Por outro lado, a comunidade científica está usando essas amostras, que foram obtidas sob procedimentos perfeitamente legítimos, em benefício da humanidade", disse Judith Greenberg, do Instituto Nacional de Saúde dos EUA.
Francis Black, o primeiro pesquisador a obter amostras na região, morreu recentemente, de modo que é impossível ouvir seu lado. Mas funcionários da Funai dizem que sua presença na reserva violou procedimentos para proteger indígenas contra pessoas de fora.
"Nós jamais teríamos autorizado algo assim", disse Osmar Ribeiro Brasil. "Não existem registros de qualquer solicitação de autorização, aqui ou em nossa sede, em Brasília".

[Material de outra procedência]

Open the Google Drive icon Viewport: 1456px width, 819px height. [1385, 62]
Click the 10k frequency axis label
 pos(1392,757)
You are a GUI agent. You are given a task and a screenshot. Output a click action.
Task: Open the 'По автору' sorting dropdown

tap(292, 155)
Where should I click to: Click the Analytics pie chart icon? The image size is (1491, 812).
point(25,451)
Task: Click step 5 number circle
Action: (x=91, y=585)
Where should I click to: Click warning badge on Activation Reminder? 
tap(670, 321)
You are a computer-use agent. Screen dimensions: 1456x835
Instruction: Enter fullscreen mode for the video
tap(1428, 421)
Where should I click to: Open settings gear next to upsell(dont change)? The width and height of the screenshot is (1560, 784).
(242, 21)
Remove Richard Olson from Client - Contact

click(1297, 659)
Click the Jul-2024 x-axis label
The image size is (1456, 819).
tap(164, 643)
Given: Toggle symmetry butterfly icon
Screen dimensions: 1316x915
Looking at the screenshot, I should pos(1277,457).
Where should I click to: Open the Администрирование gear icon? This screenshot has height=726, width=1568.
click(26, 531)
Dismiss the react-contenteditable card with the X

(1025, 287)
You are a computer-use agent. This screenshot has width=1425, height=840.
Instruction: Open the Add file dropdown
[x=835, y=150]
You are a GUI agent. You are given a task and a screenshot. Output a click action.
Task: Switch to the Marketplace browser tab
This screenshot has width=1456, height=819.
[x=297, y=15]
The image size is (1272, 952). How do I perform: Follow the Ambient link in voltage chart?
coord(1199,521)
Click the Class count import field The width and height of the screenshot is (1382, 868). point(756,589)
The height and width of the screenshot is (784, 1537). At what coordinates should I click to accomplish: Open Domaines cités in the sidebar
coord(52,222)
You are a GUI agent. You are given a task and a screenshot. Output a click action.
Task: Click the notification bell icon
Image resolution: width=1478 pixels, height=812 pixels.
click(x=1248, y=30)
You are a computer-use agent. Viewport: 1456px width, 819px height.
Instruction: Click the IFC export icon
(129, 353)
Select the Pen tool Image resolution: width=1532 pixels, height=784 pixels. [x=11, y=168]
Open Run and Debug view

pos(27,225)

No caso da expedição de 1996, foi obtida permissão para ingressar na reserva, mas apenas para a filmagem de um documentário sobre a natureza. Quando a equipe entrou na reserva, porém, um médico brasileiro, Hilton Pereira da Silva, e sua mulher começaram a conduzir pesquisas médicas sem autorização, disse a Funai.
"Se alguém adoecer, enviaremos remédios, muitos remédios", é o que lembra Joaquina Karitiana, 56, sobre a visita.
"Eles tiraram sangue de quase todo mundo, incluindo as crianças. Mas, assim que conseguiram o que queriam, não nos mandaram remédio algum".
Em comunicado, Pereira da Silva diz que explicou os propósitos de sua pesquisa "em linguagem acessível" e que prometeu que "quaisquer possíveis benefícios que resultem do trabalho com o material recolhido reverterão integralmente às pessoas que o doaram".
Como resultado de pressão judicial da Funai, as instituições brasileiras que recolheram amostras as restituíram às tribos. Mas entidades internacionais vêm resistindo a isso, dizendo que agiram corretamente e que não há lucros a compartilhar. "Eles querem dinheiro, e não ganhamos dinheiro nenhum", disse Mintzer.